Please copy the lines of the listing that begin at the one containing "will click(701, 28)." and end after the one containing "[x=589, y=256]", substituting "dial pad" for "keypad" and changing nothing else.
═════ INPUT RECORDS ═════
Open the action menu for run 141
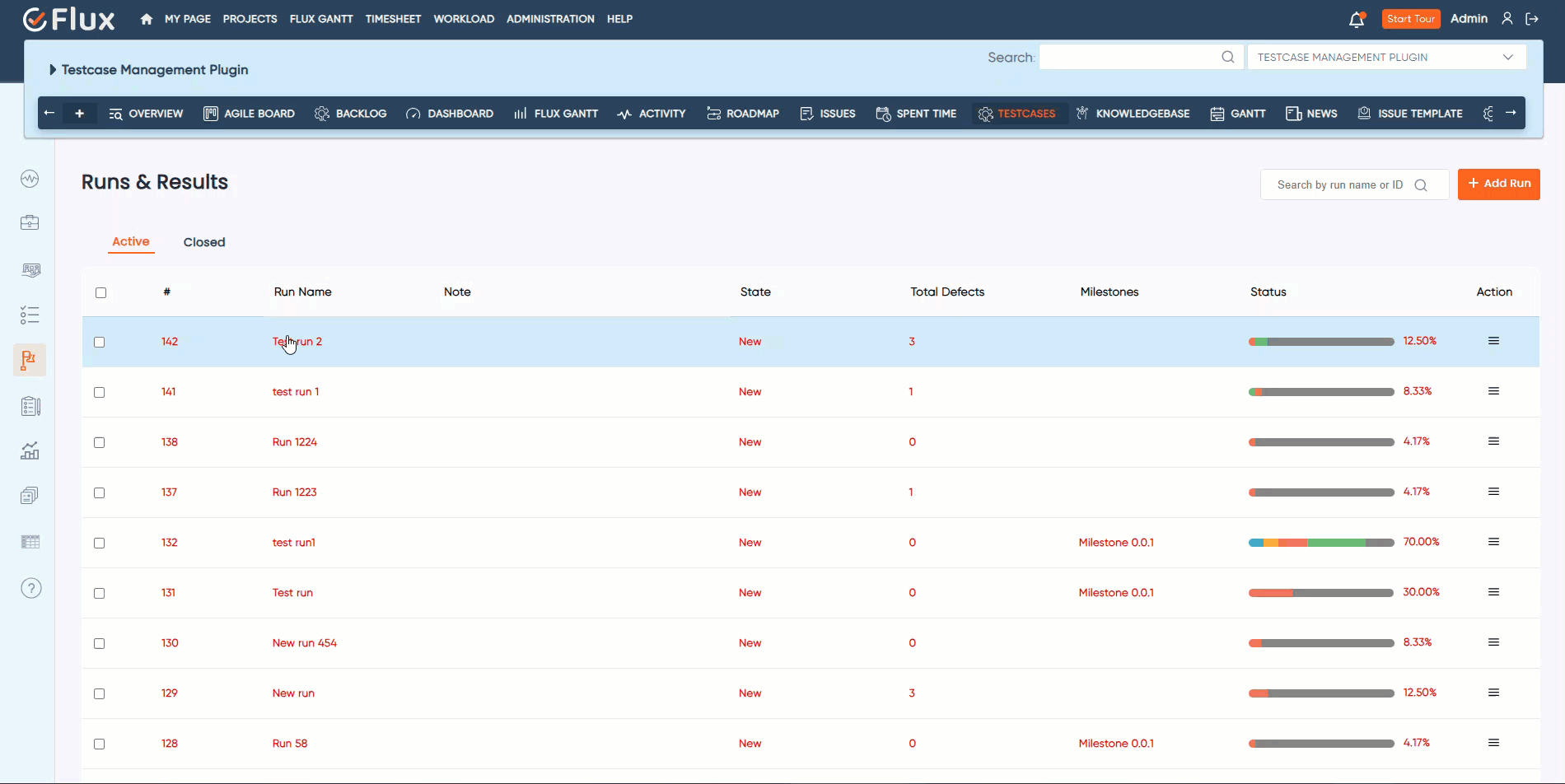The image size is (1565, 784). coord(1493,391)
═════
═════ INPUT RECORDS ═════
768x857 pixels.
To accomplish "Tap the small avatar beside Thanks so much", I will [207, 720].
═════
═════ INPUT RECORDS ═════
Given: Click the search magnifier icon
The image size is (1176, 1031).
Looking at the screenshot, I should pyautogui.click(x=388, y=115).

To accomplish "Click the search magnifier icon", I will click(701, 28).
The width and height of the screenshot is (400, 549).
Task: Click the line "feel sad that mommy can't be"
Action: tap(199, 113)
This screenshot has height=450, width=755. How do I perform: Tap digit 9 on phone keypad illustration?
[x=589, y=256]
═════
=== WRITTEN ANSWER ===
To accomplish "Click the search magnifier icon", I will click(701, 28).
The width and height of the screenshot is (400, 549).
Task: Click the line "feel sad that mommy can't be"
Action: tap(199, 113)
This screenshot has height=450, width=755. How do I perform: Tap digit 9 on phone dial pad illustration?
[x=589, y=256]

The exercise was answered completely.